Shelter – For most people you have a house, apartment or somewhere to live so why do you need to worry about Shelter? Just look at Hurricane Sandy or Katrina. What if you couldn’t live in your house or had to evacuate for some reason. Shelter would be nice to have.  A tent that you can carry (think backpacking) is great. A tarp and means to support it (para cord works great) will suffice. If you have or are in cold weather, I also count as shelter sleeping bags and plenty of warm out-door gear to include great footwear. You may be walking. Or, the power or heat may be out. Do you have a heater that doesn’t use electricity? Barring all else, to you have warm clothes and blankets? Baby Steps.

Food – This is one area that I think we initially make over complicated. The average family doesn’t have more than 3 days worth of food in their pantry according to some experts. I think it would more likely be that people could make it a week. Again, they wouldn’t be eating well, but they could exhaust everything they have. You can think about this in terms of how long you want to go without being hungry. You can run out and buy boxes of freeze-dried food or you can simply buy some more items that you normally eat. Ideally it would be both, but we are starting here. It is pretty easy to take your one week supply and build that up to two weeks, then a month if you put your mind to it. It does take discipline and remember this isn’t like Christmas. You shouldn’t go put another month’s worth of groceries on the credit card. Build your supplies slowly, rotate your stock and you will begin to be more ready for any supply disruptions that happen.  Baby Steps.

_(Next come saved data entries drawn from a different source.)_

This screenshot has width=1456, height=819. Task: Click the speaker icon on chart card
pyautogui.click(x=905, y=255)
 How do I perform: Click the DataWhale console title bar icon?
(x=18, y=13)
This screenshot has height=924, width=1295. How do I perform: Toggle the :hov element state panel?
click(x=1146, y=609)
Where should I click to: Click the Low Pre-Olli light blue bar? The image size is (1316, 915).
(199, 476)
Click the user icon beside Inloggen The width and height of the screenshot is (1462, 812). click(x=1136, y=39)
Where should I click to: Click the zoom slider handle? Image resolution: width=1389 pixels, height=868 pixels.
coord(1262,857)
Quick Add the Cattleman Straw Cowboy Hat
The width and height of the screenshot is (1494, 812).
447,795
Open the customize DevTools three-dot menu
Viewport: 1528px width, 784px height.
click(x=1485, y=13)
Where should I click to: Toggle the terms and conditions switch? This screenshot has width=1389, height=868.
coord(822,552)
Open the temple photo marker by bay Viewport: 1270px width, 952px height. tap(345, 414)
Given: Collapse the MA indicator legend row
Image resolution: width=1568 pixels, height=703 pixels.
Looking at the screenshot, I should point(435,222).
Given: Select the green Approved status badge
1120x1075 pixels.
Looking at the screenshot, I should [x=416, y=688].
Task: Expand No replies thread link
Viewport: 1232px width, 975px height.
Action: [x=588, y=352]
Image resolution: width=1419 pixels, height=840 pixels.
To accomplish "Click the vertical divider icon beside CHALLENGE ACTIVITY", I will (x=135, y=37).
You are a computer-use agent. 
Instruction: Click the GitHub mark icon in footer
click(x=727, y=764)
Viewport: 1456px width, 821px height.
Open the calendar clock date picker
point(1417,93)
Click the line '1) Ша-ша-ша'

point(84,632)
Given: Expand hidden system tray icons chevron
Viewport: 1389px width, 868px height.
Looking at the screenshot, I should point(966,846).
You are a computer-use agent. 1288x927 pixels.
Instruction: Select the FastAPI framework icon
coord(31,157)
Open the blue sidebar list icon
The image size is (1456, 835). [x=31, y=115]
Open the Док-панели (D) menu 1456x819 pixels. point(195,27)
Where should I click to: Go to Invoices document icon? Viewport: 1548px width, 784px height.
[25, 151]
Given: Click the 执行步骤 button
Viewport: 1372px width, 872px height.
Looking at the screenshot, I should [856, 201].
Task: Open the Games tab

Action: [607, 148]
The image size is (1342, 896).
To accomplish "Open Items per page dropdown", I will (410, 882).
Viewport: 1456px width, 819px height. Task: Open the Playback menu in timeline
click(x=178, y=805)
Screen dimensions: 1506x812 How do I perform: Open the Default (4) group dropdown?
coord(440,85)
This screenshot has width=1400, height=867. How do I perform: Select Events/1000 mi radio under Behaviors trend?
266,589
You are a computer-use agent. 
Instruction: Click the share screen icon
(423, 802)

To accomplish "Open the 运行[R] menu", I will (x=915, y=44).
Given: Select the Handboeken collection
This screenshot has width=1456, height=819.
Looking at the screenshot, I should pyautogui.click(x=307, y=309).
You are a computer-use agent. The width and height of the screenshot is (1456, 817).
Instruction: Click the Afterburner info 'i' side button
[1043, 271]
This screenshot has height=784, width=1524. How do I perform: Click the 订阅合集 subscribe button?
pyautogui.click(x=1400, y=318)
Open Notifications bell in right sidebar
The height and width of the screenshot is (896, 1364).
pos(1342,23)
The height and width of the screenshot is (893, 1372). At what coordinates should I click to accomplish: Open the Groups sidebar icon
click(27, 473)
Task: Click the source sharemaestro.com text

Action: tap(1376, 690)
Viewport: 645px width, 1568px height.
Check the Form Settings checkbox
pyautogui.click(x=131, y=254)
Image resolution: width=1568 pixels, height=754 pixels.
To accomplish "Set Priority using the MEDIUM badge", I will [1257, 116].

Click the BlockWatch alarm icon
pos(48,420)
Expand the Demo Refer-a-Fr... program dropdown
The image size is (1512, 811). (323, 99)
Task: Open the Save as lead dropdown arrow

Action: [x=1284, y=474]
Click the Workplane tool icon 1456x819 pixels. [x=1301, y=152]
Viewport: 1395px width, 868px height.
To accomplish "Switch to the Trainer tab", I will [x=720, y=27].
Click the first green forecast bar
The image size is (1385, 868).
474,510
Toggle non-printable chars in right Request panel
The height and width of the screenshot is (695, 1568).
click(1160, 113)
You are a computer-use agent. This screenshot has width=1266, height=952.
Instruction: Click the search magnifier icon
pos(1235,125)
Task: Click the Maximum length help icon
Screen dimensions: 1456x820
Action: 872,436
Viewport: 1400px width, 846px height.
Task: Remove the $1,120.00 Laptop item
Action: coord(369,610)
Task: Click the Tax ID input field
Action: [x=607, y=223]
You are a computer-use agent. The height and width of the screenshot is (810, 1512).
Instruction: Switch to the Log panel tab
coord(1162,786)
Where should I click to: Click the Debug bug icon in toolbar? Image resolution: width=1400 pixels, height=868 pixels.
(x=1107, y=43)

Money – There are a lot of ways you can do this depending on what you believe is the most likely scenario. Even if we are talking about $20 a month you have to start saving and I wouldn’t necessarily recommend the bank. I personally think each person should have cash on hand and some precious metals like Gold or Silver stashed away. The first thing to happen would be that you can’t get your money out of the bank. It does you no good to have $10,000 in the bank if they won’t let you take it out. We will discuss later why this is a very real possibility. So buy some Silver; its cheaper than gold, keep some cash on hand and this will give you some security if it all heads south before you can make it to the ATM.

Is that all you need to do? No! I don’t want you to think this is an all-encompassing post either, but it is a start for people who don’t have the first clue where to begin. My personal list was probably a whole page of notes and included a lot of things I don’t yet have, and in all honesty may never acquire but that’s OK. I am not going to sweat what I don’t have (too much) but I will keep striving to be better prepared. I am still working on my preps too, but I have most of the basics covered and I feel more comfortable about building on the preps I have. You will too, if you start with Baby Steps.